Il est intéressant de noter comment Jésus, le plus intelligent des intelligents, le plus sage des sages, a choisi de nous instruire en utilisant des paraboles toutes simples, à travers lesquelles il réussit toujours à faire passer un message spirituel important. Ces récits allégoriques ou comparaisons empreintes d’une étonnante simplicité ont toujours pour but de nous faire comprendre davantage la réalité mystérieuse du Royaume des Cieux qui est déjà au milieu de nous. Mieux encore, le Royaume au-dedans de nous! (Lc 17, 21)
Tous ceux et celles qui ont reçu le mandat d’évangéliser explicitement savent qu’inventer une parabole moderne toute simple et enracinée dans le quotidien des gens représente tout un défi. La première démarche de l’homéliste ou du prédicateur est souvent de procéder en une collecte d’informations intellectuelles (théologique, historique, sociologique, etc.) pour nous resituer dans le contexte du récit biblique. Et cela est une bonne façon de commencer à préparer un enseignement biblique. Mais on ne doit pas en rester là! Il faut aussi beaucoup de prière et de réflexion une fois cette collecte d’informations terminée, afin d’en extraire l’essentiel du message et d’en arriver à présenter ce contenu d’une façon toute simple et compréhensible.
Malheureusement et plus souvent qu’autrement, lorsque vient le temps de livrer l’enseignement, la simplicité n’est plus au rendez-vous. Et cela, au grand détriment des auditeurs qui se sentent dépassés par le contenu trop intellectuel, sans affection, inaccessible et aride au niveau spirituel. Le discours se voit ainsi dénaturé de sa capacité de nourrir l’âme de l’auditeur. Il devient plutôt un étalage de connaissances, du prédicateur cherchant à épater la galerie. Imaginez si Jésus avait choisi de prendre cette voie! Il aurait pu nous démontrer comment son intelligence, sa science et sa sagesse transcendent infiniment la nôtre. Et cela aurait eu pour effet de nous humilier profondément. Au contraire, il a choisi la voie de l’humilité et de la simplicité pour nous enseigner les plus grands mystères.
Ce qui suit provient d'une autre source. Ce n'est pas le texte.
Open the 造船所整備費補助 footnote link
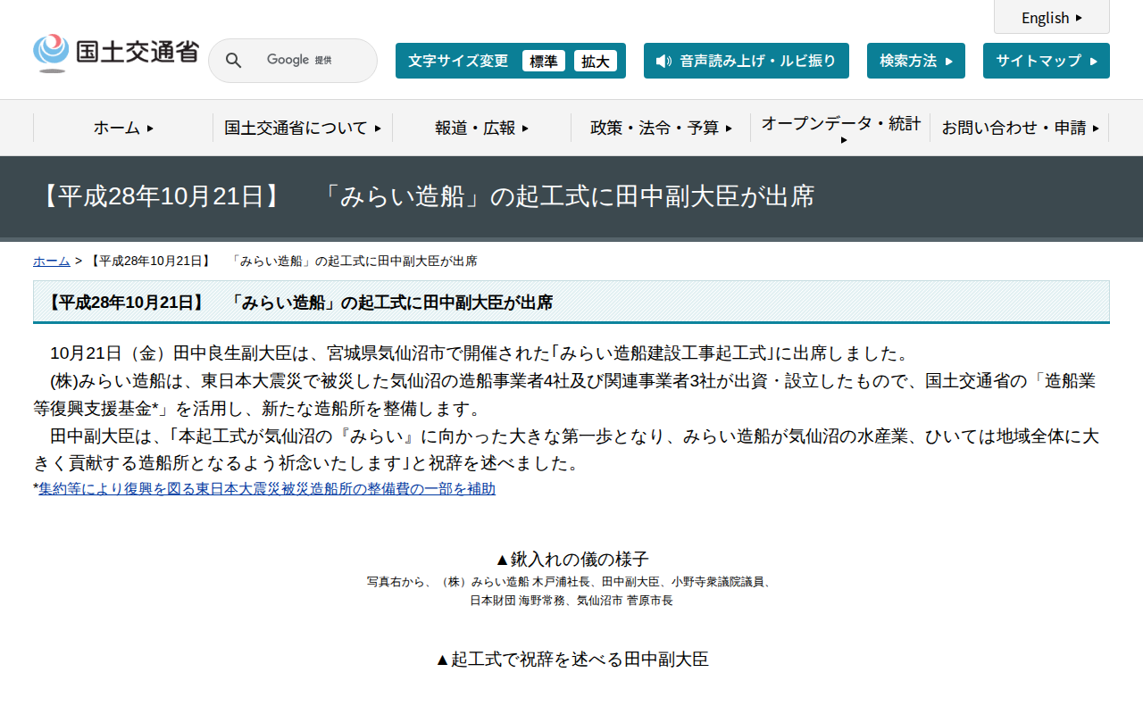 (267, 488)
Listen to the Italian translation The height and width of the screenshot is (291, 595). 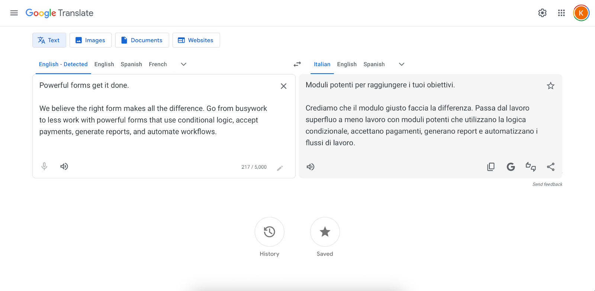tap(311, 167)
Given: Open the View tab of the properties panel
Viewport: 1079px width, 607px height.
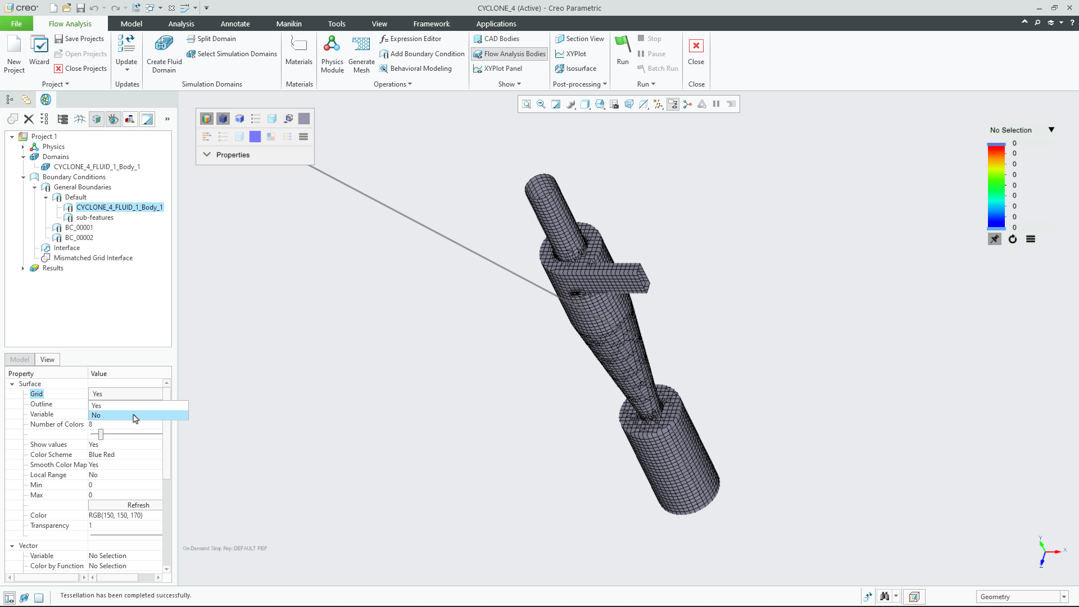Looking at the screenshot, I should (47, 359).
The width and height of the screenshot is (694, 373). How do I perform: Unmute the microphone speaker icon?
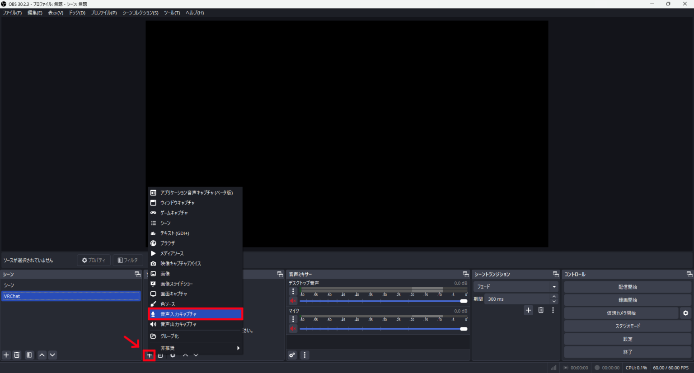[293, 328]
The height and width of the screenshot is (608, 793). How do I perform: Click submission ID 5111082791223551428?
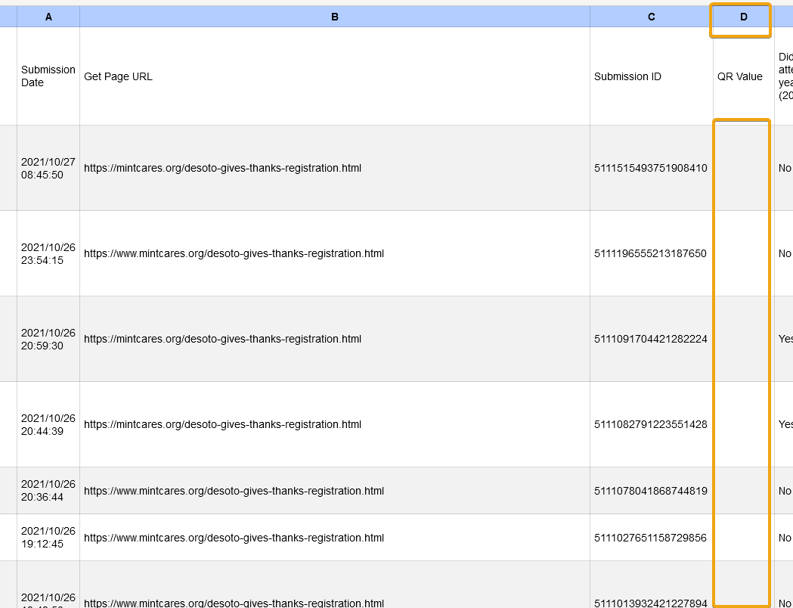[x=650, y=424]
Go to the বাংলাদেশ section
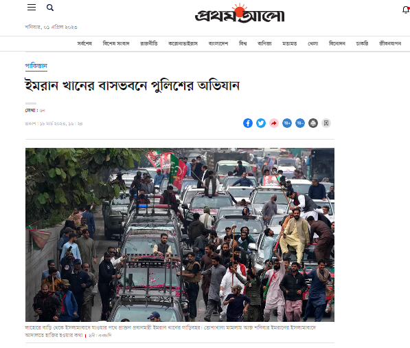 tap(218, 43)
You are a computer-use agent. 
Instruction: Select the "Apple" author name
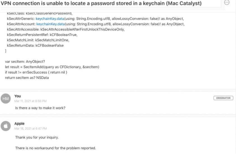tap(19, 124)
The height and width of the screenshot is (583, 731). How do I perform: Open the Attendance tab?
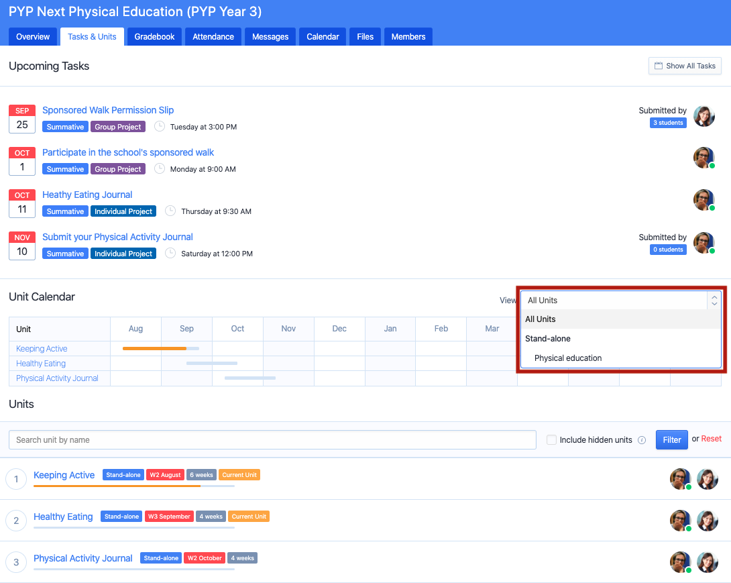pos(213,37)
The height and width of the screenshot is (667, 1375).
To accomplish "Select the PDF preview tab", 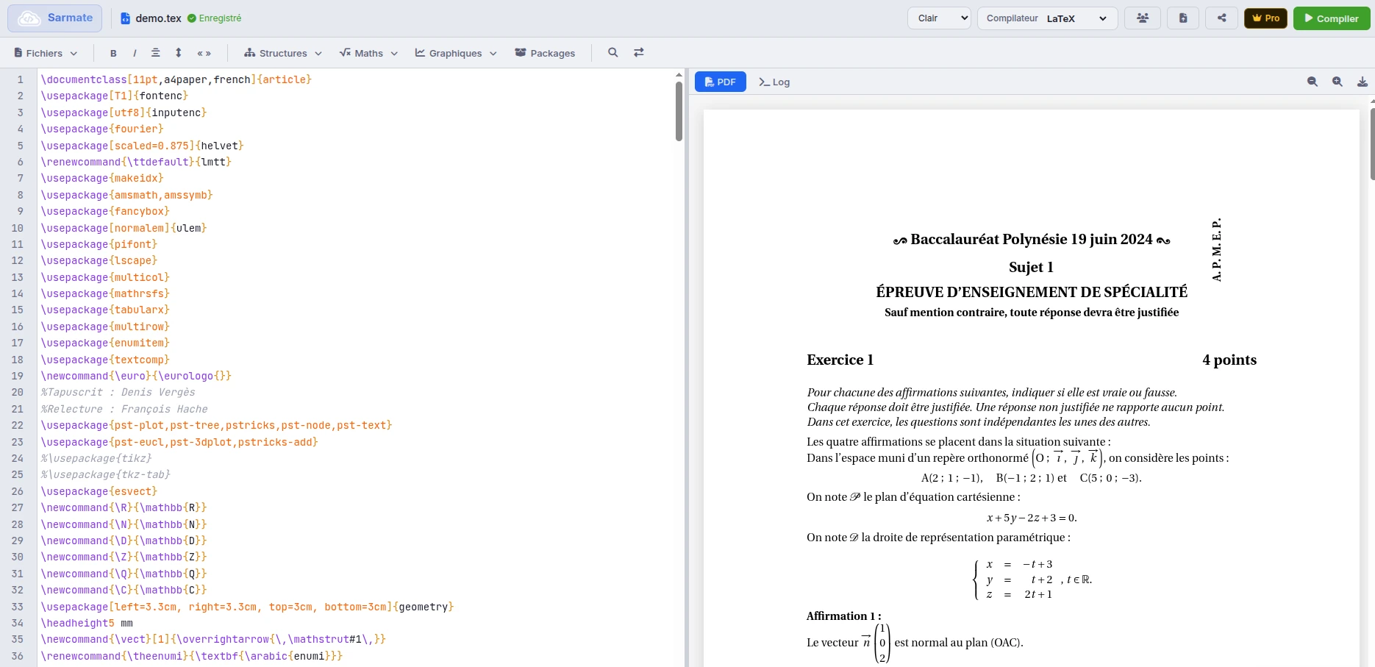I will pos(720,82).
Je vous présente une parabole moderne. Elle n’est pas le fruit d’une réflexion personnelle, ni plagiée à partir de lectures ou de sources médiatiques. Elle est tout simplement le fruit d’une intervention divine dans ma vie. Je l’appelle : « La parabole des chats ». À mon humble avis, cette expérience est devenue pour moi et pour bon nombre d’auditeurs, une de mes prédications les plus appréciées des gens. Au fil des ans, de nombreux témoignages d’amis(es) m’ont confirmé jusqu’à quel point elle s’est incrustée profondément dans la mémoire des auditeurs. Tel un glaive, elle a su toucher, par sa simplicité et sa profondeur, le cœur et l’esprit des gens. Preuve que cette prédication venait non de moi, mais de Dieu.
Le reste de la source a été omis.